When I began writing for Extratime three years ago, I wasn’t a League of Ireland fan in any sense of the word. I knew people who were, and had attended maybe two games in my life (barring glamorous friendlies). I joined up anyway because I had always wanted to be a journalist (I don’t anymore) and I was just beginning to take my first steps into that new and exciting world. I was writing for the sports section of my college paper and the idea of sitting in the press box, like a ‘proper’ journalist, and covering ‘proper’ football seemed terribly appealing. As it turns out, I quickly developed a deep affection for the thrill of match night. Coming through the gate, passing the smiling faces of the unheralded individuals who live behind the curtain; who keep the show alive. 

The first glimpse of the bone-white crossbar and the shining hue of the grass mirrored in my own green eyes. Climbing the stone steps to the back of the Old Stand to take my seat became like ascending into the clouds – from where I could sit and watch everything play out before me in the great theatre of reality. But I still wasn’t a ‘fan’ of the team. 

I didn’t feel that ‘drop’, it didn’t feel truly necessary. I could still go home after a tough loss, after promotion disappeared once again, after play-off defeat, after a manager who had always been generous and kind to me lost his job, and I didn’t feel overly down. I didn’t worry about next week, next season; I didn’t agonise over missed chances, deflections and mistakes. I wasn’t a fan. 

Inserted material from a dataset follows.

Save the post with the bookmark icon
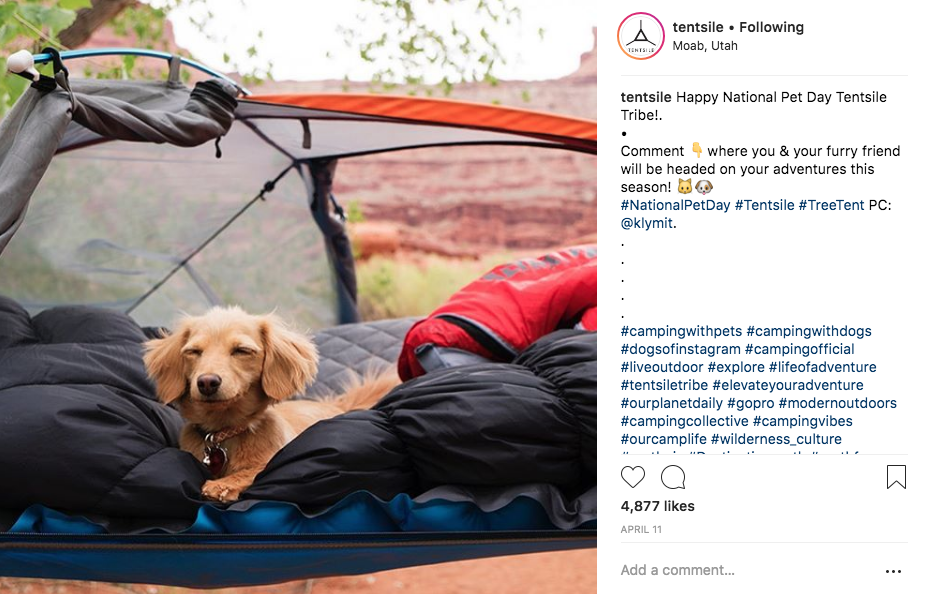Screen dimensions: 930x594 click(896, 477)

Slowly though, perhaps by osmosis, I have felt that indifference shift and erode. I’ve grown more affected by the bad times (6-0 to Wexford Youths? Christ!) and more buoyed by the good. I’ve started to feel what the people in the stands who’ve devoted years to following their team feel. Their passion has started to seep into me, and take life in this new vessel. 

I almost cheered at the full-time whistle. The fans in the Old Stand rushed forward like rain from my privileged cloud to shower their team in deserved praise and genuine affection. The players smiled up and clapped as they forced their weary legs to carry them to the dressing room under this downpour of love. The drum rhythms continued to pound in time with a couple hundred hearts and the triumphant songs which accompanied them were ones of hope. It was hard not to feel what they were feeling. I descended from my cloud grinning and high-fiving to hear the thoughts of the manager who had been taunted and mocked only months before, but had now heard the same stadium of people sing his name as the team which he created won their sixth game in a row. His smile was wider than mine, and again I felt the emotion surge. 

When I was finished, and the ground now as quiet as the battlefield where only the dead remain, I had to return to the press box to fetch my laptop. All the lights had been turned off and I once more made my way up those celestial steps, this time shrouded in the blue night. I paused before leaving, and looked out upon the ghosts as they danced their final dance once more. I spent the walk home thinking about promotion.